Tuesday, September 13, 2011

SO, AT LEAST, 9/11 RESULTED IN FREEDOM FOR IRAQ, RIGHT?

Does anybody even seriously believe that anymore?

From Firedoglake via AlterNet:

WikiLeaks Cable: Iraqi Interrogators Rape Juveniles to Get Confessions

A US State Embassy cable marked “confidential” and published by WikiLeaks reveals details on the detention of juveniles held in “Site 4″ in a Iraq Interior Ministry (MOI) detention complex. The juveniles allege sexual abuse by Iraqi interrogators, specifically that rapes were being used in the prison to induce confessions. The discovery of widespread abuse and torture, according to the diplomat who wrote the cable, is the worst since the infamous Jadriyah “Bunker” facility was discovered in 2005.

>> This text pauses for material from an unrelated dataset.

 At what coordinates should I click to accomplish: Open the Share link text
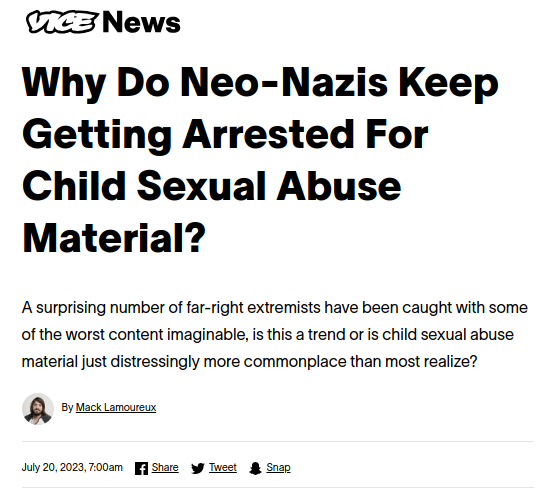click(165, 467)
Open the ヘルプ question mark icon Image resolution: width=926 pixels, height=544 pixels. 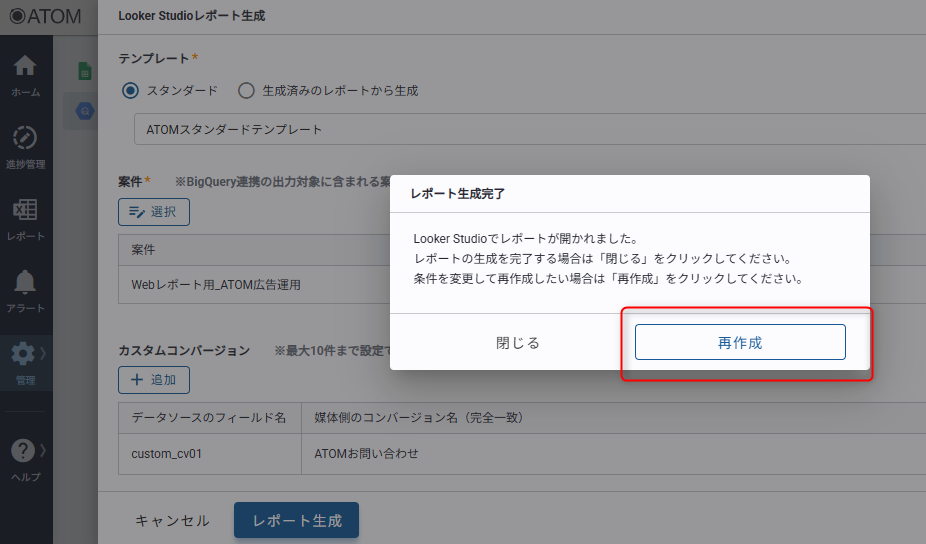(x=23, y=458)
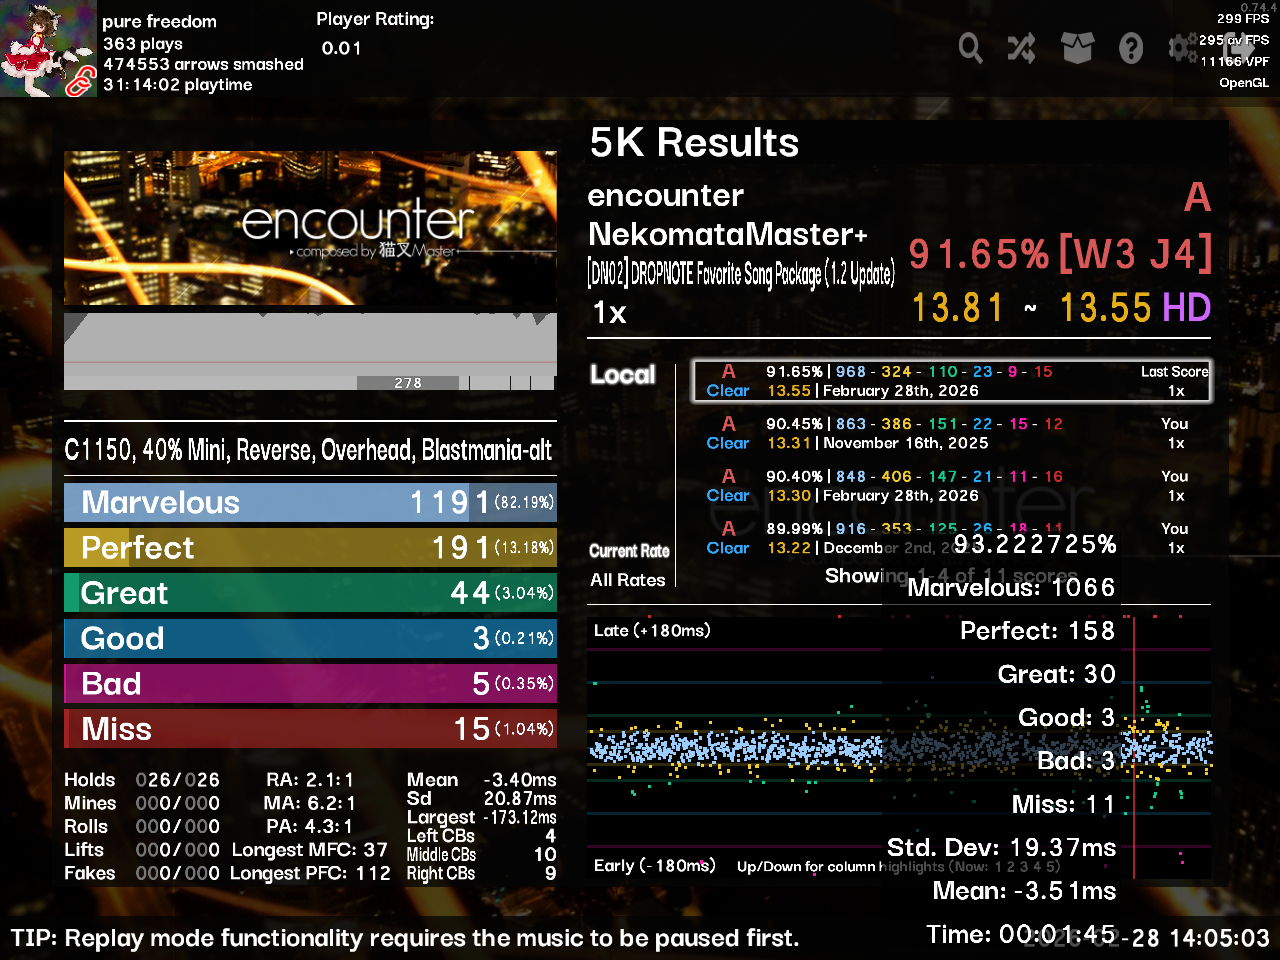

On May 30, 2006, a “joint US-Iraqi inspection” of the detention facility took place. The facility, located in central Baghdad, was found to have 1,400 detainees. They were in “two separate facilities” and “held in squalid, cramped conditions not uncommon in MOI (Ministry of Interior) Commando detention facilities.” Inspectors interviewed forty-one detainees, who had “bruising and lash-marks consistent with violent physical abuse.” And, thirty-seven juveniles, who had been “illegally detained,” were found in the facility, “many alleging sexual abuse.”


More here.

Really, the Iraq war was the reason I started blogging. I needed to vent about it all, and felt like doing so in my capacity as a high school teacher would get me fired, given the way the popular consensus was that you were filthy anti-American trash if you opposed the invasion. So I started blogging. My opposition was based on the fact that it appeared to be an extraordinarily bad idea at the time--I mean, if Islamic terrorism is tied with an anti-American ideology roused by US economic exploitation of Islamic nations and our support for brutal despots in the region, then killing masses of Muslims seemed, and still seems, amazingly counterproductive. That, and the justifications offered by the Bush administration were demonstrably untrue, which you knew if you were reading anything beyond the mainstream corporate produced US press. So it was a stupid idea that had absolutely no good rationale.

Little did I know how badly the Bush administration would botch the occupation.

Despite my extreme skepticism, I didn't really doubt that there was a chance that something good might come out of the invasion. Get rid of a dictator; have free elections. Okay sure. That might be a good thing. If it happens. I just assumed that the problem was that the American establishment was totally hankering for war. I never thought in any to way factor in extreme incompetence on the part of Bush and his cadre. I figured that they knew what they were doing. I figured that they were straight-up lying about weapons of mass destruction, instead of believing in spite of the evidence, which now appears is what happened. I figured we would win and the Republicans would have a shiny new toy in the Middle East to play with.

Boy was I wrong.

We now know that the hawks were wrong about everything. Okay, they were right about how easily we would take down Saddam Hussein's army, but that's only one of many factors in winning a war. Sure, it's probably the most important factor, but it's not the only one. Creating stability, installing the institutions necessary for having a civil society, finding capable and ethical men to run those institutions, getting the people on board for it all, these are the kind of things that the US occupation not only failed to do, but simply didn't even try to do. Rank incompetence, pure and simple.

The US public eventually figured it out in the days and weeks after Katrina devastated New Orleans. But up until that point, Bush was still getting the benefit of the doubt. Now days, however, people just don't even think about Iraq. The mainstream media barely even cover it, and when they do, it's not part of an ongoing narrative that would provide some sort of understanding of what's going on over there. Out of sight, out of mind. Our biggest national fuck up, and we don't even talk about it.

And it continues to be our biggest national fuck up. These rape chambers are only part of the picture. The big picture is arguably worse. Indeed, it's safe to say at this point that the Iraqi people had it better under Saddam Hussein. I mean, it wasn't Nirvana or anything, but it was better. We blew it big time. It's just fucking horrible in Iraq, and it's all our fault. And now it's a bipartisan disaster.

Hopey-Changey ain't doing nothing to fix it. Will we ever acknowledge our shame? Probably not.